[Python-Dev] Small tweak to tokenize.py?

Sat Dec 2 19:06:50 CET 2006

On 12/2/06, Fredrik Lundh <fredrik at pythonware.com> wrote:
> Guido van Rossum wrote:
>
> >> it would be a good thing if it could, optionally, be made to report
> >> horizontal whitespace as well.
> >
> > It's remarkably easy to get this out of the existing API
>
> sure, but it would be even easier if I didn't have to write that code
> myself (last time I did that, I needed a couple of tries before the
> parser handled all cases correctly...).
>
> but maybe this could simply be handled by a helper generator in the
> tokenizer module, that simply wraps the standard tokenizer generator
> and inserts whitespace tokens where necessary?

A helper sounds like a promising idea. Anyone interested in
volunteering a patch?

> > keep track
> > of the end position returned by the previous call, and if it's
> > different from the start position returned by the next call, slice the
> > line text from the column positions, assuming the line numbers are the
> > same.If the line numbers differ, something has been eating \n tokens;
> > this shouldn't happen any more with my patch.
>
> you'll still have to deal with multiline strings, right?

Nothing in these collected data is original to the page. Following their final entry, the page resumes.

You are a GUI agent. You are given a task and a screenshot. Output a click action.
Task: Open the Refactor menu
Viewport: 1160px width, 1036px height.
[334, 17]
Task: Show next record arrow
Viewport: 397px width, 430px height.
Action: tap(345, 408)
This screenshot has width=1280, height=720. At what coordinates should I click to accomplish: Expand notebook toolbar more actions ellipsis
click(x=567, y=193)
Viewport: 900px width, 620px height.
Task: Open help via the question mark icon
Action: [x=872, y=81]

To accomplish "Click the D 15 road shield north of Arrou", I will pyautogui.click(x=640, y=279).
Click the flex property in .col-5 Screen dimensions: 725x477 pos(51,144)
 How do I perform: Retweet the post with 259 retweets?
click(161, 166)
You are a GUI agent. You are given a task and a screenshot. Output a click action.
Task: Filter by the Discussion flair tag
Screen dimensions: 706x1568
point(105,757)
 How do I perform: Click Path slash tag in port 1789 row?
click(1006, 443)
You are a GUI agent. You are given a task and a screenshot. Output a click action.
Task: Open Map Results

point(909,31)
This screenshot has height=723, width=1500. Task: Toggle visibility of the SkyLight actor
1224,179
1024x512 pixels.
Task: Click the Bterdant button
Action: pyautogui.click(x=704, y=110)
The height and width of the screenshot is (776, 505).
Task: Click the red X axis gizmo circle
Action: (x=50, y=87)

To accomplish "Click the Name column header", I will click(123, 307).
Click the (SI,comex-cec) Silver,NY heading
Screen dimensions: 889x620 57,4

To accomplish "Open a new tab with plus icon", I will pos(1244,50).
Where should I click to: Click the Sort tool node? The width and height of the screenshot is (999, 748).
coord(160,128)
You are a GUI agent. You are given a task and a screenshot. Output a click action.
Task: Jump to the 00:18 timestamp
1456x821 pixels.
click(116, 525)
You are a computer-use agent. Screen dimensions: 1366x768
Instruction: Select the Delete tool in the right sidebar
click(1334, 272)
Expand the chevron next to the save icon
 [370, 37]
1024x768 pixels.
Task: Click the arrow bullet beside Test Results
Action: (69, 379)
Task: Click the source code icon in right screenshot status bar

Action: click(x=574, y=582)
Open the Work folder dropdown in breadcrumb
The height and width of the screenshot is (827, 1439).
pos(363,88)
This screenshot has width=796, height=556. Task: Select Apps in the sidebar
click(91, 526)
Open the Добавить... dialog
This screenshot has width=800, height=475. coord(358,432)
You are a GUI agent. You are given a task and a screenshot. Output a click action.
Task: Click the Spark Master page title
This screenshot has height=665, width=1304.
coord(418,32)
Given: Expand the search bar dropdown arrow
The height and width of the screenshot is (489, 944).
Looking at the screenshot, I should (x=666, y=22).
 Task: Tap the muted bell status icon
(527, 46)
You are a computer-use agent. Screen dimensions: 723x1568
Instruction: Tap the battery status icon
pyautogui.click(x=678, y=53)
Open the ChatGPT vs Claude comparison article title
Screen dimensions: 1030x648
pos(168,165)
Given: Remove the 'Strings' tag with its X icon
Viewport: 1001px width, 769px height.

No, they are returned as a single token whose start and stop correctly
reflect line/col of the begin and end of the token. My current code
(based on the second patch I gave in this thread and the algorithm
described above) doesn't have to special-case anything except the
ENDMARKER token  (to break out of its loop :-).

-- 
--Guido van Rossum (home page: http://www.python.org/~guido/)